((

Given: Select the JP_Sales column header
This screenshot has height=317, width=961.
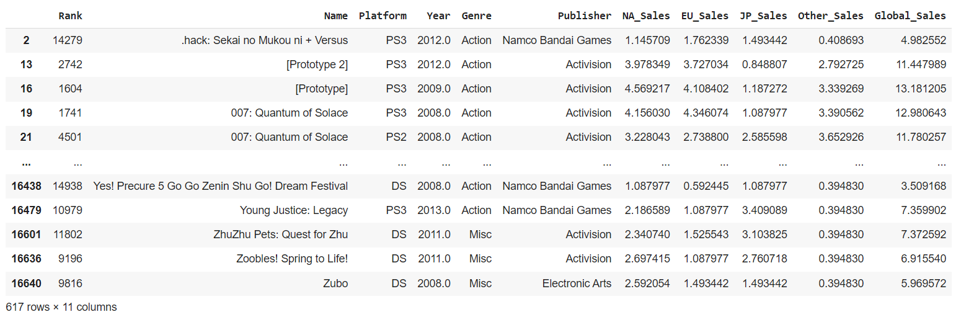Looking at the screenshot, I should coord(764,16).
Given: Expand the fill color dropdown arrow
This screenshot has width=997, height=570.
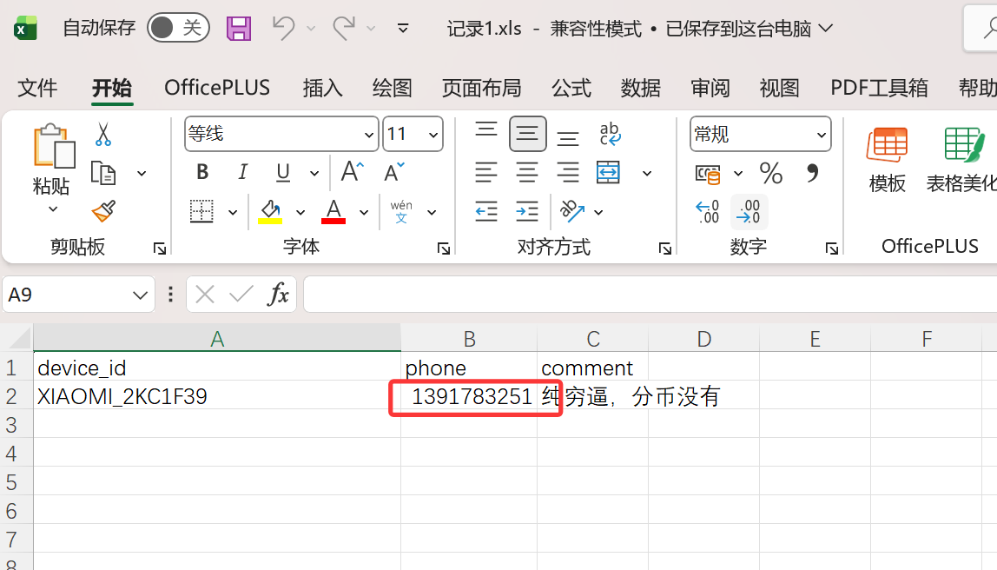Looking at the screenshot, I should tap(300, 211).
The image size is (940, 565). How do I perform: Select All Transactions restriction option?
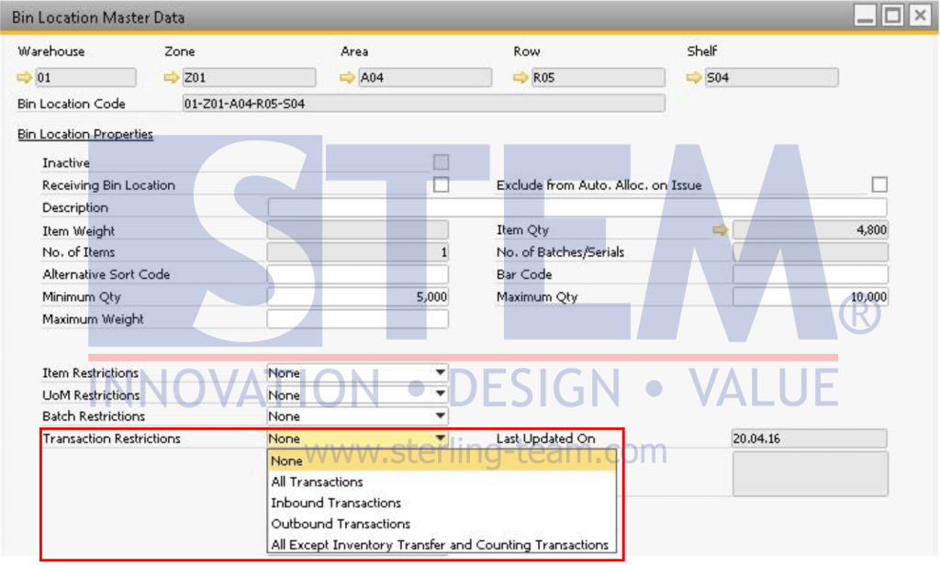point(316,482)
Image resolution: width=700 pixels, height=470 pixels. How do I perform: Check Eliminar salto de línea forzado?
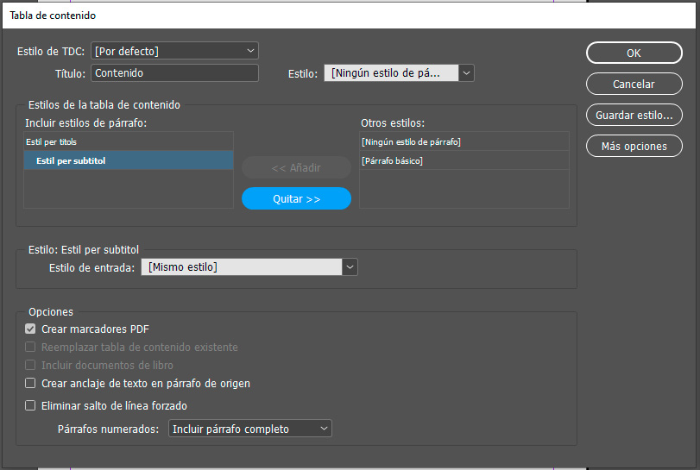click(x=31, y=405)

))

**Activity:** Word-for-word transcription: the whole listing, with images excluded.

**Solution for this task:**
Given: Select the JP_Sales column header
This screenshot has height=317, width=961.
Looking at the screenshot, I should coord(764,16).
Given: Expand the fill color dropdown arrow
This screenshot has width=997, height=570.
Looking at the screenshot, I should tap(300, 211).
The image size is (940, 565). How do I perform: Select All Transactions restriction option?
point(316,482)
Image resolution: width=700 pixels, height=470 pixels. How do I perform: Check Eliminar salto de línea forzado?
click(x=31, y=405)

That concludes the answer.